Short Note: BCa Confidence Interval

We aim to construct a \((1 - \alpha )\) confidence interval for a parameter \(\theta \) using the empirical distribution of bootstrap replicates \(\hat {\theta }^*\).

The BCa interval is defined as:

\[ \text {CI}_{1-\alpha } = \left [\hat {\theta }^*_{(\alpha _1)},\;\hat {\theta }^*_{(\alpha _2)}\right ] \]

where

\(\hat {\theta }^*_{(q)}\) is the empirical quantile of the bootstrap distribution at level \(q\),
\( \alpha _1 = \Phi \left (z_0 + \frac {z_0 + z_{\alpha /2}}{1 - a(z_0 + z_{\alpha /2})} \right ) \),
\( \alpha _2 = \Phi \left (z_0 + \frac {z_0 + z_{1 - \alpha /2}}{1 - a(z_0 + z_{1 - \alpha /2})} \right ) \),

and

\(\Phi \) is the standard normal CDF,
\(z_{p}\) is the \(p\)-th quantile of the standard normal,
\(z_0\) is the bias correction factor,
\(a\) is the acceleration factor.

The bias correction term \(z_0\) corrects for the bias between the bootstrap distribution and the original estimate.
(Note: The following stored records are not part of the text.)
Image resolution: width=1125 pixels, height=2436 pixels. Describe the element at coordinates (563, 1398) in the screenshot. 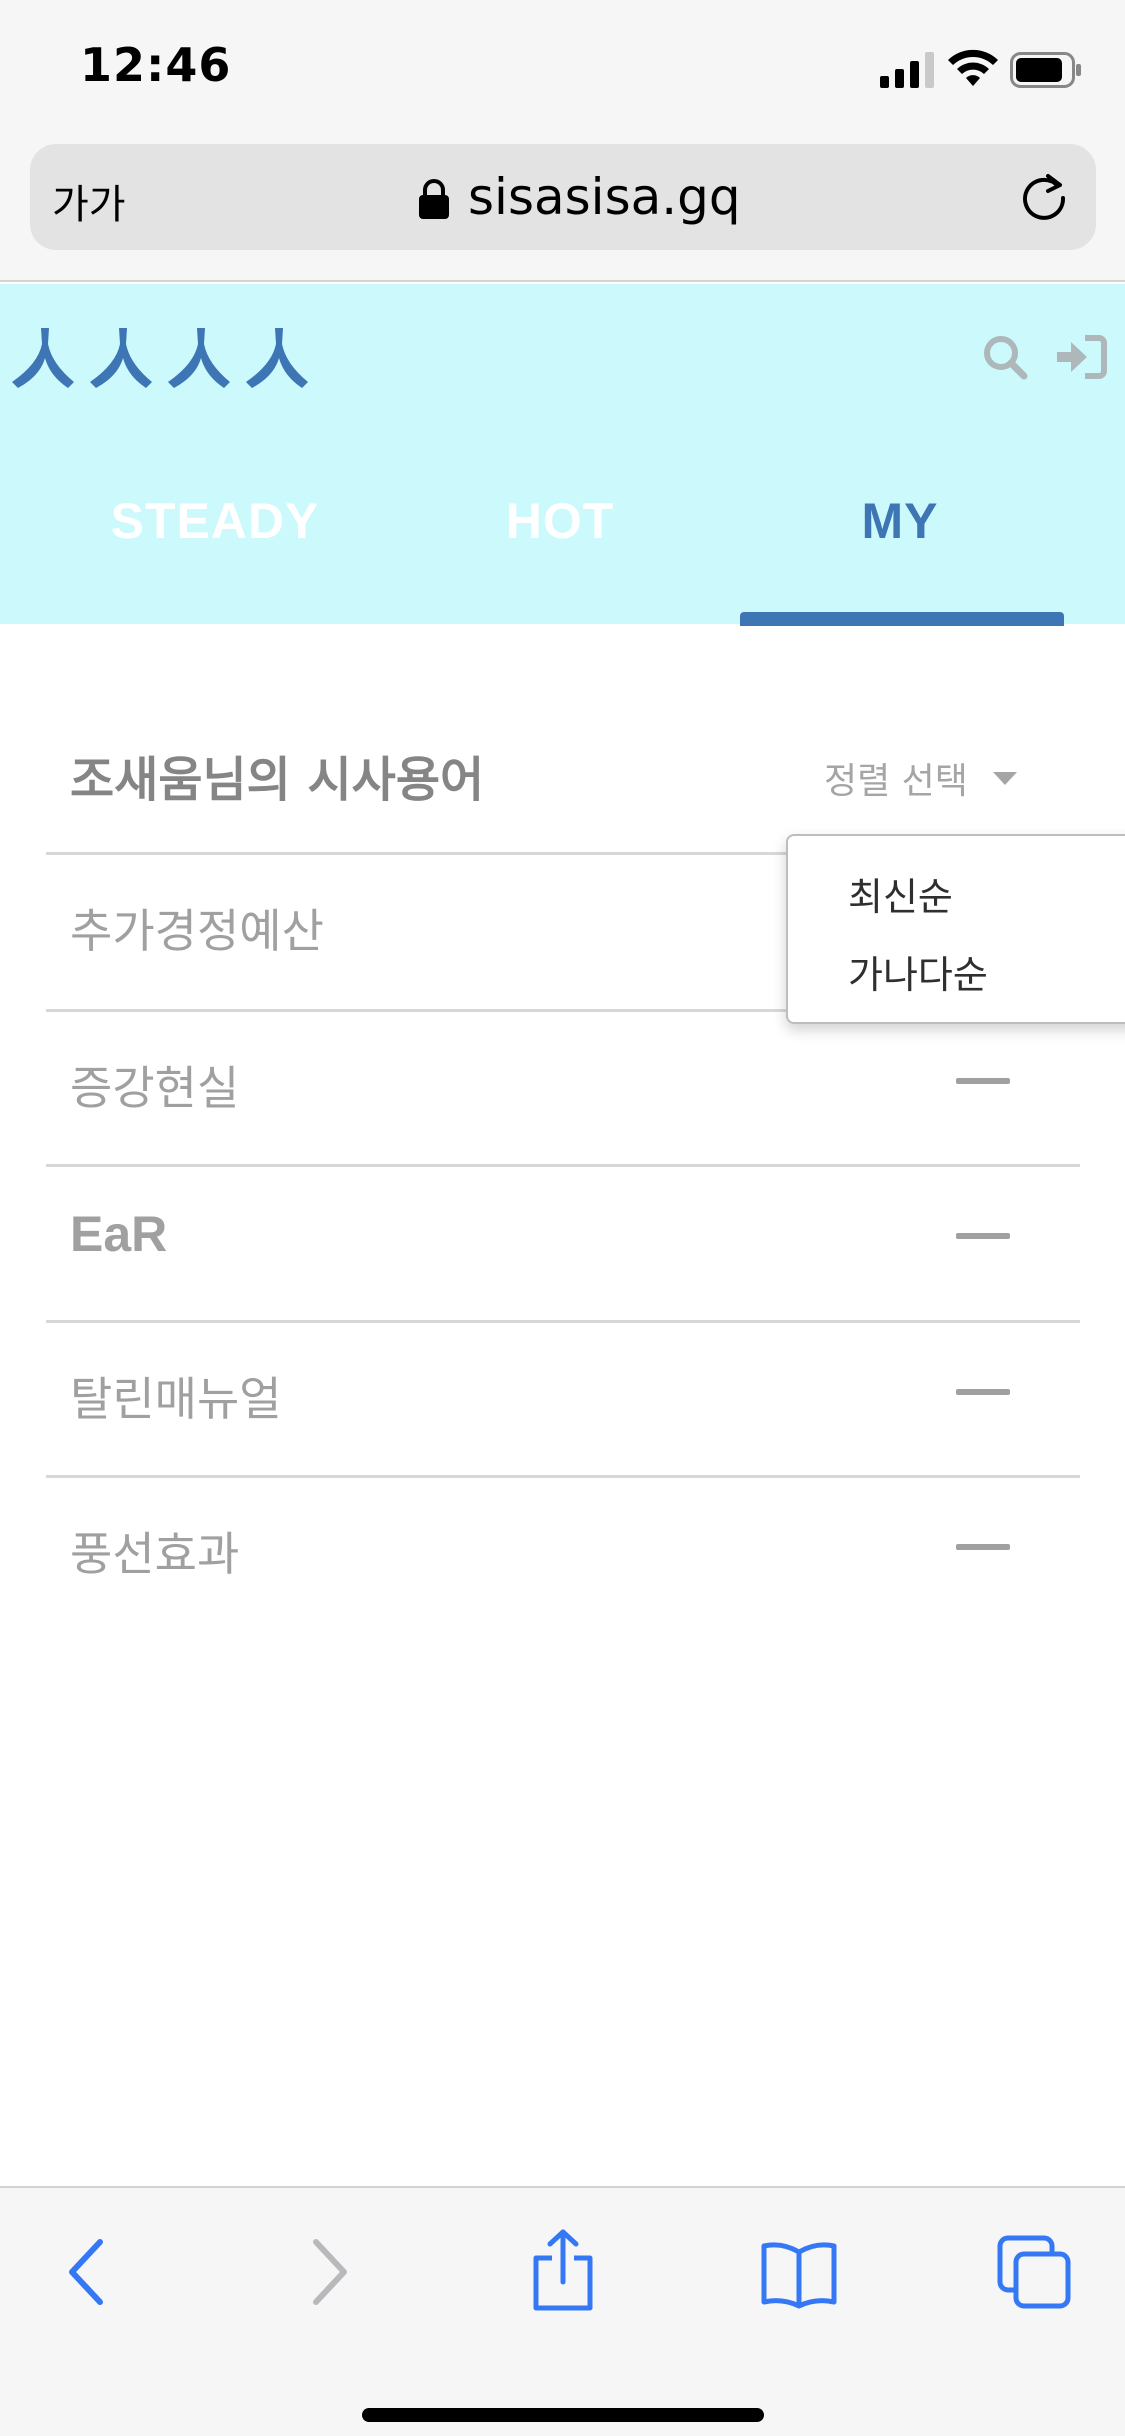

I see `list-item: 탈린매뉴얼` at that location.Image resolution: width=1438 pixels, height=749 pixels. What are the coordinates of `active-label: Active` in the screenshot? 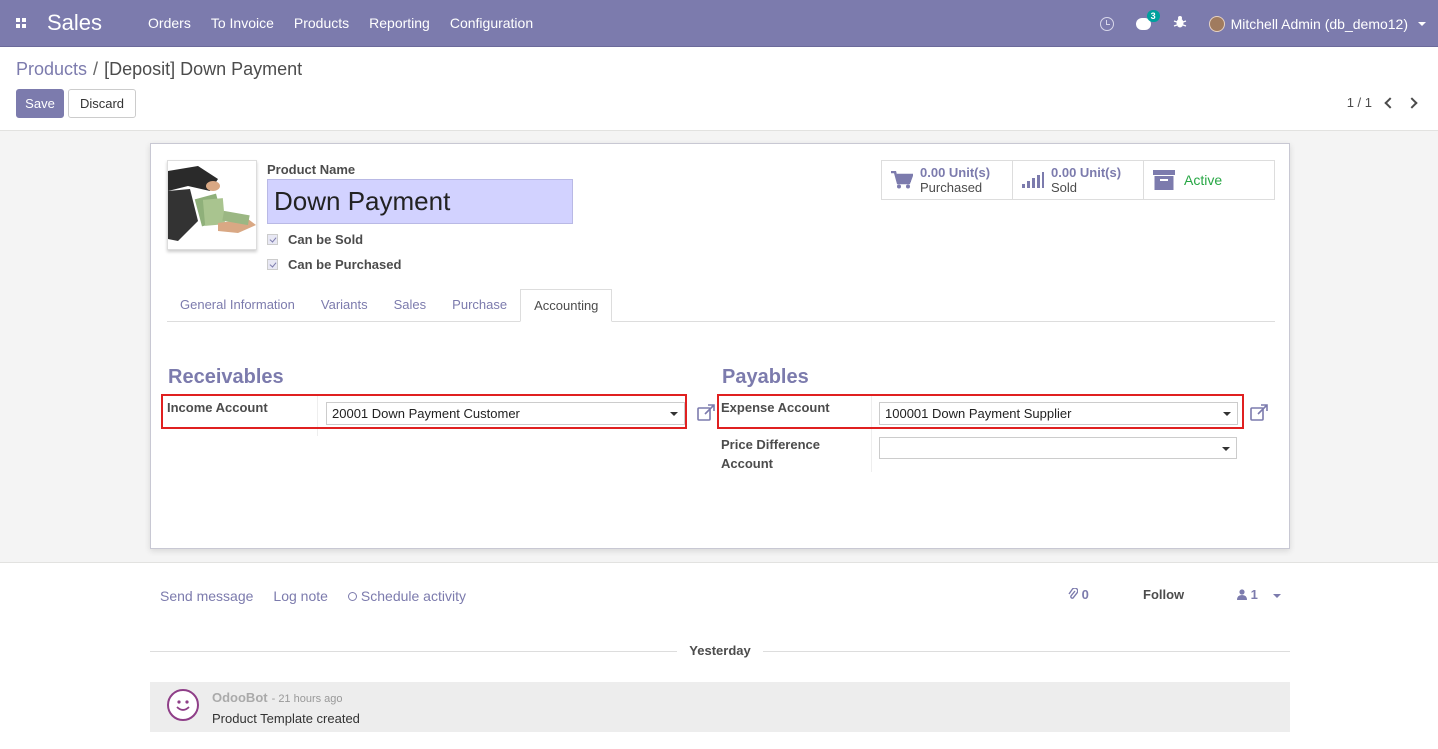 It's located at (1204, 180).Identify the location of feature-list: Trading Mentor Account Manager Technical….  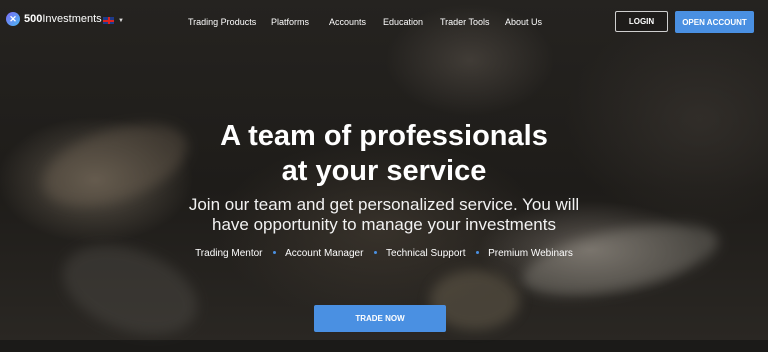
(384, 254). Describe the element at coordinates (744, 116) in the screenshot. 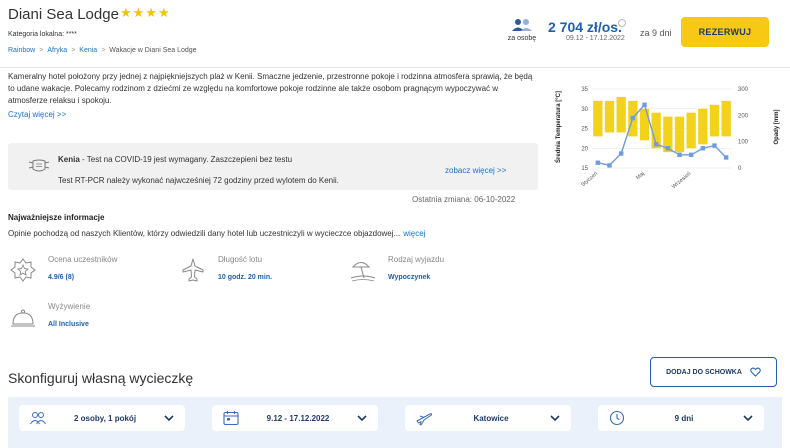

I see `y-tick-right: 200` at that location. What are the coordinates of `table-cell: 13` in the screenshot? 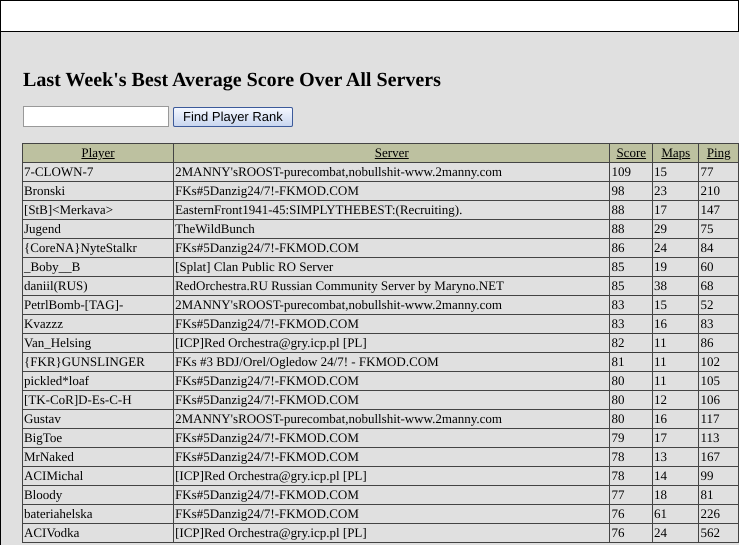 It's located at (676, 457).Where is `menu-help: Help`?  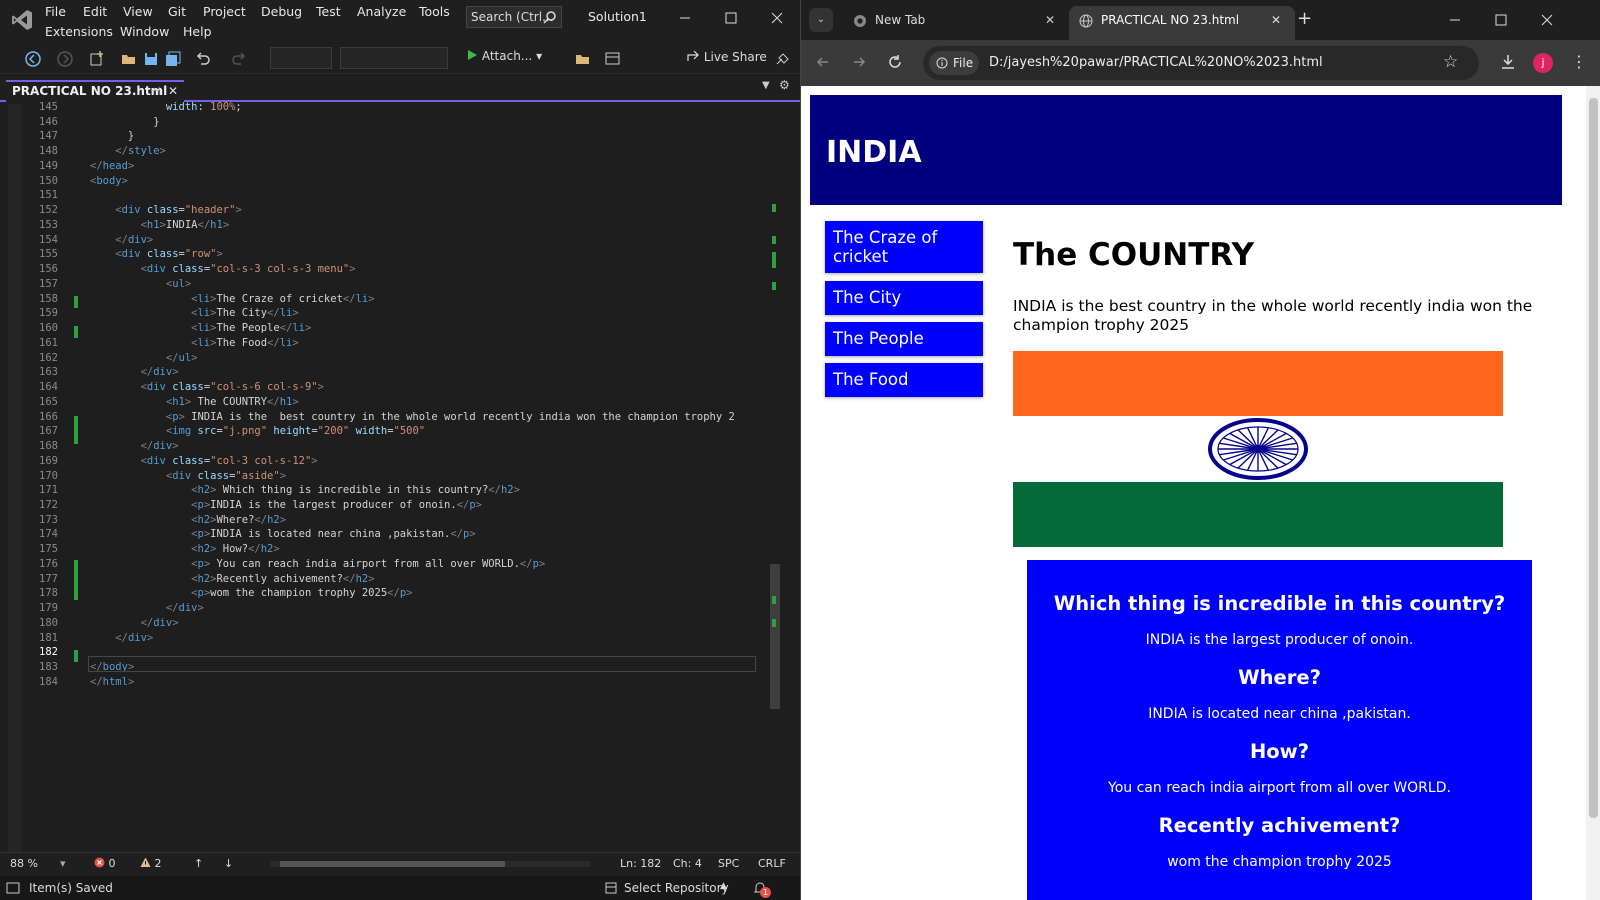 menu-help: Help is located at coordinates (198, 32).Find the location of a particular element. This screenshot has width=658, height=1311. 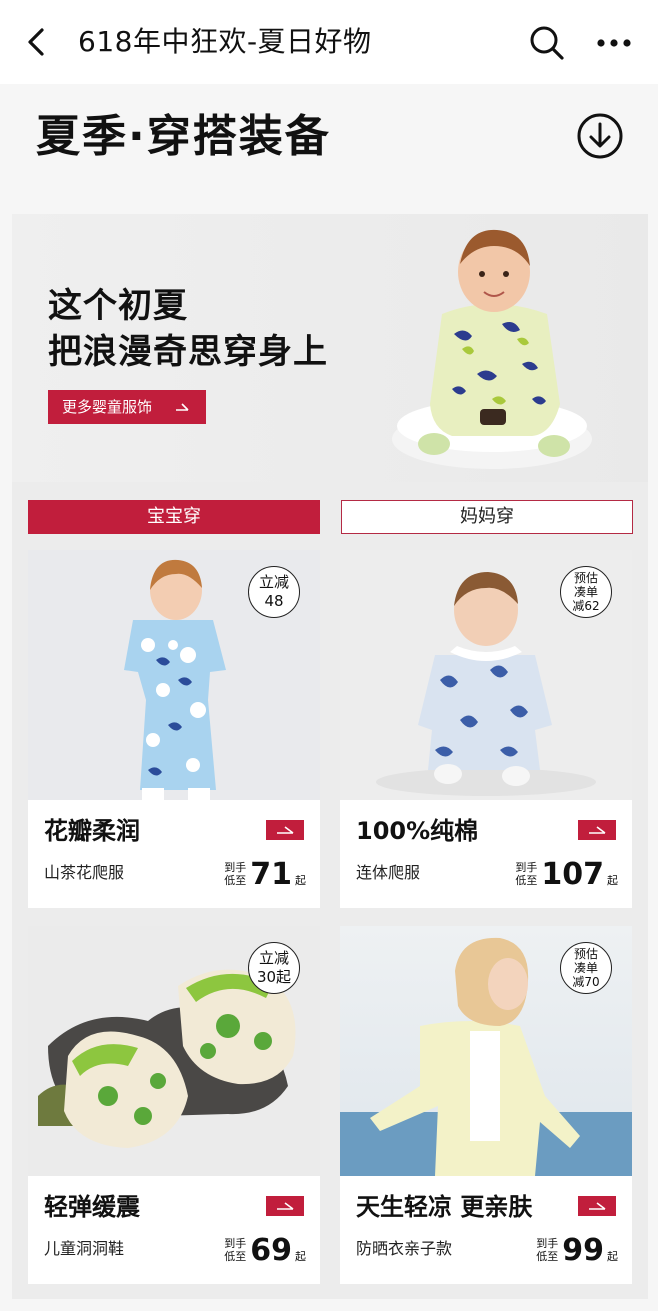

discount-badge: 预估 凑单 减70 is located at coordinates (586, 968).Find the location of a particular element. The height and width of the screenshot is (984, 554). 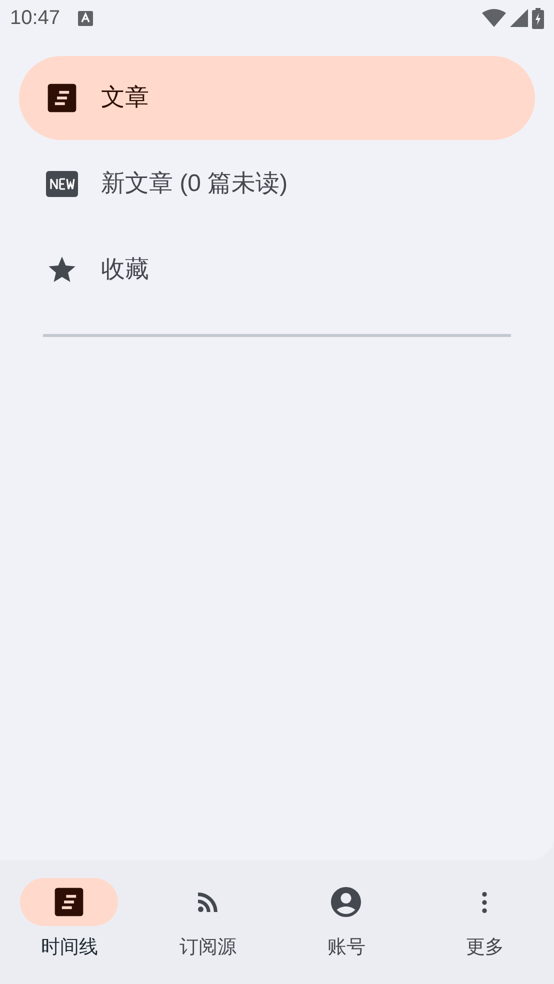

It is given by

\[ z_0 = \Phi ^{-1} \left ( \frac {\#(\hat {\theta }^* < \hat {\theta })}{B} \right ), \]

i.e., the proportion of bootstrap replicates that are less than the original estimate \(\hat {\theta }\), converted to a standard normal quantile.

The acceleration term \(a\) adjusts for skewness in the estimator. It requires a jackknife resampling of the data. It is given by

\[ a = \frac { \sum _{i=1}^n (\bar {\theta }_{(\cdot )} - \hat {\theta }_{(i)})^3 }{ 6 \left [ \sum _{i=1}^n (\bar {\theta }_{(\cdot )} - \hat {\theta }_{(i)})^2 \right ]^{3/2} } \]

where

\(\hat {\theta }_{(i)}\) is the estimator computed with the \(i\)-th observation left out (jackknife sample),
\( \bar {\theta }_{(\cdot )} \) is the mean of all jackknife estimates.

Motivation. The plain percentile bootstrap interval simply reads off quantiles of the bootstrap distribution, ignoring any systematic shift or asymmetry in the estimator. The BCa interval corrects for both of these deficiencies: the bias-correction term \(z_0\) accounts for the fact that the median of the bootstrap distribution may not coincide with the original estimate \(\hat {\theta }\), while the acceleration factor \(a\) adjusts for non-constant variance and skewness in the sampling distribution. These two corrections together yield intervals with markedly more accurate coverage probabilities, particularly in small samples or whenever the estimator departs substantially from normality.